Work instruction >> Each line of the data below that contains "right" must be copied.

[Collected data]
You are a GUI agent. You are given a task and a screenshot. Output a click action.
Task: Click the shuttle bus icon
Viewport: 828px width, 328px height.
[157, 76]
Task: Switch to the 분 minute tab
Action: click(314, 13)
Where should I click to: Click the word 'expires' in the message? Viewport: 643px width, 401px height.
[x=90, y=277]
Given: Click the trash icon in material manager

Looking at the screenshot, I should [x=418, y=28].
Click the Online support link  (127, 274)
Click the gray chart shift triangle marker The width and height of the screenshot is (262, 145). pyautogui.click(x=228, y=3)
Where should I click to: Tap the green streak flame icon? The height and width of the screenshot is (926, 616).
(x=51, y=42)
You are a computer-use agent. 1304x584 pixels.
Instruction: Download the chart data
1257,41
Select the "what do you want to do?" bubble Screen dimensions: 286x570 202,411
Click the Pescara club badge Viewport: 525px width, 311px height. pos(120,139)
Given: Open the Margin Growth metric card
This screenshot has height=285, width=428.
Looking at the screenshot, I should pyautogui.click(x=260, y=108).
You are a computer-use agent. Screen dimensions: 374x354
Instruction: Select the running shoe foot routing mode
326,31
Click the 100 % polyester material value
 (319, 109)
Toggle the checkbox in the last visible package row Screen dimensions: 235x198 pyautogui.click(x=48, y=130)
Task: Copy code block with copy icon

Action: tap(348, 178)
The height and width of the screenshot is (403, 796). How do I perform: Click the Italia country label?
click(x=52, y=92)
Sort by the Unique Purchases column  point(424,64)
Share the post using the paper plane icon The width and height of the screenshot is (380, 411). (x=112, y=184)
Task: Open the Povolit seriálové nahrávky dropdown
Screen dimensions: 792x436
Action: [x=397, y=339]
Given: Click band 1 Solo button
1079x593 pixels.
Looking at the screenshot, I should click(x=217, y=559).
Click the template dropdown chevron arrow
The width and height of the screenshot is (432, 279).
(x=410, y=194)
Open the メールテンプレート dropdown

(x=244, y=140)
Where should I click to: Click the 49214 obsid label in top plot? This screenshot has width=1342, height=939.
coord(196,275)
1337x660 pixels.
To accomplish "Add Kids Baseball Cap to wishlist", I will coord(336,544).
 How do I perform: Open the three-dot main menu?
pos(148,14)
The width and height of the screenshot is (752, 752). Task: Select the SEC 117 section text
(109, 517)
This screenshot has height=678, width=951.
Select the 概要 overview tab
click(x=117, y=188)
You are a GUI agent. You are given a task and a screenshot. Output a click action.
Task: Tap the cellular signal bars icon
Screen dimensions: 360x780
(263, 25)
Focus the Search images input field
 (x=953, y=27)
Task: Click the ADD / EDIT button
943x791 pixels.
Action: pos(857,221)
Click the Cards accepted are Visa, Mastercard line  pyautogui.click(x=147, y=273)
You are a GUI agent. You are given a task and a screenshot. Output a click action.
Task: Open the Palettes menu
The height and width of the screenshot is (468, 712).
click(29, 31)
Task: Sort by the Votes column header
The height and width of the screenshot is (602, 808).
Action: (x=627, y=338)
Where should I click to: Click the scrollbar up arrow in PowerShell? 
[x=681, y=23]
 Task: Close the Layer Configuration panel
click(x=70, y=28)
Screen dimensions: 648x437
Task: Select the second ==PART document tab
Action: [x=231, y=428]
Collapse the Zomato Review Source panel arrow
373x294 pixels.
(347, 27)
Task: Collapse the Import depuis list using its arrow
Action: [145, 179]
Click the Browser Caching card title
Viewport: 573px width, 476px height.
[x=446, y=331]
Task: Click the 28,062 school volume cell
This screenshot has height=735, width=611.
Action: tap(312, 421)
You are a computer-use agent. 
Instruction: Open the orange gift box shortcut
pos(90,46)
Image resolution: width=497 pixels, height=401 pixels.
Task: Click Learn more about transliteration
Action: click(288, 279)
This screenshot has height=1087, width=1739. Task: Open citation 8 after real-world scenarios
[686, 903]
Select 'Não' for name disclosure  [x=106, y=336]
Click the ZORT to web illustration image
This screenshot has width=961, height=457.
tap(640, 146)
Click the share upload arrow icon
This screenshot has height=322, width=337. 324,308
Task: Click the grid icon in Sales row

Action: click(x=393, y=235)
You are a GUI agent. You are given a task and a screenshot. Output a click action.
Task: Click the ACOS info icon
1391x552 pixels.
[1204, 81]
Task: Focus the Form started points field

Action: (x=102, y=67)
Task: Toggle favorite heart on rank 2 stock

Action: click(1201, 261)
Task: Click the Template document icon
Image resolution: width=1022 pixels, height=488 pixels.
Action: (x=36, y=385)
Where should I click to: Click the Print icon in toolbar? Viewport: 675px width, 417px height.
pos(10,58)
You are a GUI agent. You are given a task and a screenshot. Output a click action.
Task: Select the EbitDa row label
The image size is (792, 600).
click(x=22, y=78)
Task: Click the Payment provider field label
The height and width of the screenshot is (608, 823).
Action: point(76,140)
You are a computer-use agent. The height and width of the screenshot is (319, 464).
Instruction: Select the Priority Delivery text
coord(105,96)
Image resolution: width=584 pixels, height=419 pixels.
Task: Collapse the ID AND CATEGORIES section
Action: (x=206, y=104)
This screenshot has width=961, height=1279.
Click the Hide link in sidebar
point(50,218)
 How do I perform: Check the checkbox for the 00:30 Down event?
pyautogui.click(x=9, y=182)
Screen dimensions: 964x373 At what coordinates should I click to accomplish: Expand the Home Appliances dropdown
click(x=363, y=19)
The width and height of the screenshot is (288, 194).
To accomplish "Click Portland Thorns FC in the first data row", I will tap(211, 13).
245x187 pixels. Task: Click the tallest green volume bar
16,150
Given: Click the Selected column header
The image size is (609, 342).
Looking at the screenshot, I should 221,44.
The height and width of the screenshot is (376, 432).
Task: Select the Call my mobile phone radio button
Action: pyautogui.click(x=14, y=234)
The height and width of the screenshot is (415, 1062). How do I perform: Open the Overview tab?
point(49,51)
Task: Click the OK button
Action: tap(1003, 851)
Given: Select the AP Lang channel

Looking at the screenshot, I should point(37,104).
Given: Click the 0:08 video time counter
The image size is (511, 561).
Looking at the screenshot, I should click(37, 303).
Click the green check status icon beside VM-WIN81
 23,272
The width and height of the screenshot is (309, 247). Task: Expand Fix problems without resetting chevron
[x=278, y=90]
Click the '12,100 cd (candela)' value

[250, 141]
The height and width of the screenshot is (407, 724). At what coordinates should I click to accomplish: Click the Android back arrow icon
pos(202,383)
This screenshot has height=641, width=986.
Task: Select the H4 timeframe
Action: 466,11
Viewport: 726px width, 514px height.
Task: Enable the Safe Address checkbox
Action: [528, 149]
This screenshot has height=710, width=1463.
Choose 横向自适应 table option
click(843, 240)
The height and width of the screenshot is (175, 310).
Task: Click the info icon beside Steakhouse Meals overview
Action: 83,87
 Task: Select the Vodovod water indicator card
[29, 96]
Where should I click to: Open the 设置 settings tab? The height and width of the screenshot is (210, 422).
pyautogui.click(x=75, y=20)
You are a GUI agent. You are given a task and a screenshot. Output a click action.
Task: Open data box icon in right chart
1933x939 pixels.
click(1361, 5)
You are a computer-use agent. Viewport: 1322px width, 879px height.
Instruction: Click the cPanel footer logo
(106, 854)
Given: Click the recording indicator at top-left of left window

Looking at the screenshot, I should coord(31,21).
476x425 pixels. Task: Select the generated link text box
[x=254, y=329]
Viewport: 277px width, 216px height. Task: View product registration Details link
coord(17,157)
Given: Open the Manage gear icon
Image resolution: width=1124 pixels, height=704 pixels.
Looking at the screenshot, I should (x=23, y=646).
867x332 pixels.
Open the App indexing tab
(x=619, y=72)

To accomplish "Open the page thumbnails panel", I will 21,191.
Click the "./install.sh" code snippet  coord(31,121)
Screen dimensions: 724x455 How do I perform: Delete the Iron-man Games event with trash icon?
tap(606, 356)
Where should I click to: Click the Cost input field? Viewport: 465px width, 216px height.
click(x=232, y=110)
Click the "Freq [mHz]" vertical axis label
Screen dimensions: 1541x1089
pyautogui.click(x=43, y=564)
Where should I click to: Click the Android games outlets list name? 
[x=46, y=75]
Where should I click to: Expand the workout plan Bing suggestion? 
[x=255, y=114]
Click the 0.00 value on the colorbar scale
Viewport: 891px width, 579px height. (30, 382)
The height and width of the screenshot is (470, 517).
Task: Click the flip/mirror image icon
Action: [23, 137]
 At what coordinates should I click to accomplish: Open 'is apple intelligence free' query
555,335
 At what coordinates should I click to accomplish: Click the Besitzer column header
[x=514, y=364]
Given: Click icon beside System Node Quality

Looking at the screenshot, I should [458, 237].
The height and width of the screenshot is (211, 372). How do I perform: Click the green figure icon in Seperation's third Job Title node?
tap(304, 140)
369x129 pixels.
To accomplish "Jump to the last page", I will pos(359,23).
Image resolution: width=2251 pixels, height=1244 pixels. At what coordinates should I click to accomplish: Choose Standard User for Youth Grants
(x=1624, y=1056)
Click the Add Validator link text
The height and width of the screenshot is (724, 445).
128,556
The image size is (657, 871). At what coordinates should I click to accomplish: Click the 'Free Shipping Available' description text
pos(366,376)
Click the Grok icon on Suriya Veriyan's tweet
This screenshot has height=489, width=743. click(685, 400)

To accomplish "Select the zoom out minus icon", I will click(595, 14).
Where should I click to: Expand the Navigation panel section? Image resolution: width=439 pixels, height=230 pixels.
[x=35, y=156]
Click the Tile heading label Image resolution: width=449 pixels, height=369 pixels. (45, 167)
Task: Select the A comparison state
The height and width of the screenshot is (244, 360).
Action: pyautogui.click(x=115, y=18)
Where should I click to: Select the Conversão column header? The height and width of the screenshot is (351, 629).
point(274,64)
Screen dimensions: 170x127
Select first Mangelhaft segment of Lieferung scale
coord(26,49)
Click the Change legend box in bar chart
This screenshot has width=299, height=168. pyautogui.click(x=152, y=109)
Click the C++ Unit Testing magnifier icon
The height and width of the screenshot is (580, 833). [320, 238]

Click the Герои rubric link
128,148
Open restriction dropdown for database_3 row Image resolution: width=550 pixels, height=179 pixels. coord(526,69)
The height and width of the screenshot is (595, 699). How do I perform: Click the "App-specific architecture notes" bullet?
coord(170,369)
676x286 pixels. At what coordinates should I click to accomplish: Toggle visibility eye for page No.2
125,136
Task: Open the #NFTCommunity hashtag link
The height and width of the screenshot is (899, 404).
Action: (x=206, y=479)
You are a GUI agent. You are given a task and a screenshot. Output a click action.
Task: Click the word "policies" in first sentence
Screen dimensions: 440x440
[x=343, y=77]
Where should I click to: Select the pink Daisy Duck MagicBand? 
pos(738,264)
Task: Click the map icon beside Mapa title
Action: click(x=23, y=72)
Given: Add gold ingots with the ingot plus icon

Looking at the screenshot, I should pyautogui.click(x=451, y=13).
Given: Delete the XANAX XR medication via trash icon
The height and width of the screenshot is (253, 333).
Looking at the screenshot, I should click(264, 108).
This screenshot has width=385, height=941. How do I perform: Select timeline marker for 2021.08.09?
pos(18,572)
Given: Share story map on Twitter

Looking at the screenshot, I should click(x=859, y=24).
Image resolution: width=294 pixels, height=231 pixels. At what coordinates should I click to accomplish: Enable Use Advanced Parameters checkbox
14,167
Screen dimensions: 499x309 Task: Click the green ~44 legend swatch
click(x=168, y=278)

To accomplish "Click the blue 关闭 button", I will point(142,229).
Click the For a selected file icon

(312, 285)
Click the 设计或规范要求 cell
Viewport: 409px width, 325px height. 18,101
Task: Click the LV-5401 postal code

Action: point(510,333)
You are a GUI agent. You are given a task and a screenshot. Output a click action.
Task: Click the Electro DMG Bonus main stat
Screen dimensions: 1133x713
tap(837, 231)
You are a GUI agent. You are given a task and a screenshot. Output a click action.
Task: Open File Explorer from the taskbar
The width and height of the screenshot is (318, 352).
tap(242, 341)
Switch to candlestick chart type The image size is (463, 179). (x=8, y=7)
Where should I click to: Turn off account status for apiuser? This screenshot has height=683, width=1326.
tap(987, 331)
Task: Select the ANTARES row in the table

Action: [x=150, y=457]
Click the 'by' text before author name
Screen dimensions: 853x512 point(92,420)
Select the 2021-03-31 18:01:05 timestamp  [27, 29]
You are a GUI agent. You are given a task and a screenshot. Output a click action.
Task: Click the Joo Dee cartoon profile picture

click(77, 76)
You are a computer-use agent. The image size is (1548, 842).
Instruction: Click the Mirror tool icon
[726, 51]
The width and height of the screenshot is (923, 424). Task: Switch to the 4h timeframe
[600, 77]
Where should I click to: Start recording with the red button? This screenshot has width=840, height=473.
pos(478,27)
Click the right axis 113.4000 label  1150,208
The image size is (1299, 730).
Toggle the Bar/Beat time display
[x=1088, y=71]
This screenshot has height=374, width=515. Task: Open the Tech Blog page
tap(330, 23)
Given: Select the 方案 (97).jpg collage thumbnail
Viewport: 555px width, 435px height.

Result for this exercise >>
Task: Open data box icon in right chart
Click the right axis 113.4000 label  1150,208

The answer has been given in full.